Within physical therapy guidance, yes — gentle range-of-motion exercise prevents the joint from stiffening further. Don't push aggressively past pain (this can worsen inflammation), but don't avoid movement either. PT supervision calibrates the right level.

Will I get frozen shoulder on the other side?

Possible — about 20-30% of women with frozen shoulder on one side develop it on the contralateral side 3, often within a few years.

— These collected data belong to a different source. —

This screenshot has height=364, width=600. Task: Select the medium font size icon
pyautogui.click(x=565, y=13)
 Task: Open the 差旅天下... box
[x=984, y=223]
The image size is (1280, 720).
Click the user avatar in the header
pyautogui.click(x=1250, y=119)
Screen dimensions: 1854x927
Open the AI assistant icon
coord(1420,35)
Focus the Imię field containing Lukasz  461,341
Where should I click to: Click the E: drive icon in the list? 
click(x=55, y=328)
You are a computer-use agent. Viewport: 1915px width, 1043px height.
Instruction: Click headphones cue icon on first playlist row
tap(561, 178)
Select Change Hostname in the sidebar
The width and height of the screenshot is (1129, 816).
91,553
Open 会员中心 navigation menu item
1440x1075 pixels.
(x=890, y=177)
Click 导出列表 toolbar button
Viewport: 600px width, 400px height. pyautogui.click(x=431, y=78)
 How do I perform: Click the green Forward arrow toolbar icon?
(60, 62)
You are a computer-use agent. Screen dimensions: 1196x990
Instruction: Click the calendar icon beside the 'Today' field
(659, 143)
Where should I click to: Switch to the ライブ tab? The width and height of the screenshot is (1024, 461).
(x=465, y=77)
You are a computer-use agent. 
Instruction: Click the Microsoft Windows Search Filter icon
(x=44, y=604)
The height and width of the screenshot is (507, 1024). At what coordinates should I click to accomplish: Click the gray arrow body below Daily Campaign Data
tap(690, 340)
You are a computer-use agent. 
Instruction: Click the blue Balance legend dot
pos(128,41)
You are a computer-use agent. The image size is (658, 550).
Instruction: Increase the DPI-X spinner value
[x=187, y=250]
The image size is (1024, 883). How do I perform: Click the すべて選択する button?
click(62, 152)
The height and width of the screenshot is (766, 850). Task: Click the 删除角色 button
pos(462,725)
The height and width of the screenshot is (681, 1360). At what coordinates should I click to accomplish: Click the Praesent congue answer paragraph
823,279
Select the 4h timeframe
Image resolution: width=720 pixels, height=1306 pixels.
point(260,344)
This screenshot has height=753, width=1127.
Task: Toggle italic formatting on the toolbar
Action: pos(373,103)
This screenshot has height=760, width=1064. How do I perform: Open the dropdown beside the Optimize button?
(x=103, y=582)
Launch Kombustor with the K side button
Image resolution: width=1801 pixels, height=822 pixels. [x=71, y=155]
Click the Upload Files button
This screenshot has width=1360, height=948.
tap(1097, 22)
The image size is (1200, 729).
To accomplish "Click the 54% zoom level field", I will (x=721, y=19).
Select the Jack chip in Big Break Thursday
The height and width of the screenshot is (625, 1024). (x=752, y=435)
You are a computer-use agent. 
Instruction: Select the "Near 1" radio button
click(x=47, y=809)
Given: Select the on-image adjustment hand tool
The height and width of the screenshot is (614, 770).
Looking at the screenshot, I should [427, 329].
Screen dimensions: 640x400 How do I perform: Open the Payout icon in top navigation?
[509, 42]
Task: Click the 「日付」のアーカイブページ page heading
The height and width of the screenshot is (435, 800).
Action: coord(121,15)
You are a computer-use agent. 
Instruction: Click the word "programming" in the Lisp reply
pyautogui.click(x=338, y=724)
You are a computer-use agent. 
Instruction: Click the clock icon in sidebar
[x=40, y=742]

Recognizing the pattern early on the second side allows faster intervention.

References

  1. V. J. Wright, J. D. Schwartzman, R. Itinoche, J. Wittstein, "The musculoskeletal syndrome of menopause," Climacteric, vol. 27, no. 5, pp. 466-472, Oct. 2024, [Online]. Available: https://doi.org/10.1080/13697137.2024.2380363. PMID: 39077777. [Accessed: Apr. 26, 2026].
  2. American Academy of Orthopaedic Surgeons, "Adhesive capsulitis (frozen shoulder) — clinical practice guidelines (Upper Extremity Programs)," [Online]. Available: https://www.aaos.org/quality/quality-programs/upper-extremity-programs/. [Accessed: Apr. 26, 2026].
  3. M. Le-Hoang, A. Cardone, P. Ratnasingam et al., "Adhesive capsulitis: a review of pathophysiology, diagnosis, and treatment," Journal of the American Academy of Orthopaedic Surgeons, vol. 25, no. 12, pp. e252-e263, Dec. 2017, [Online]. Available: https://doi.org/10.5435/JAAOS-D-16-00746. PMID: 28837458. [Accessed: Apr. 26, 2026].
  4. Z. Chan, A. Brodsky, S. Mucksavage, M. Jaberi, M. Calhoun, M. R. Dines, J. Murthi, "Diabetes and frozen shoulder: a systematic review and meta-analysis," Journal of Shoulder and Elbow Surgery, vol. 25, no. 5, pp. 696-704, May 2016, [Accessed: Apr. 26, 2026].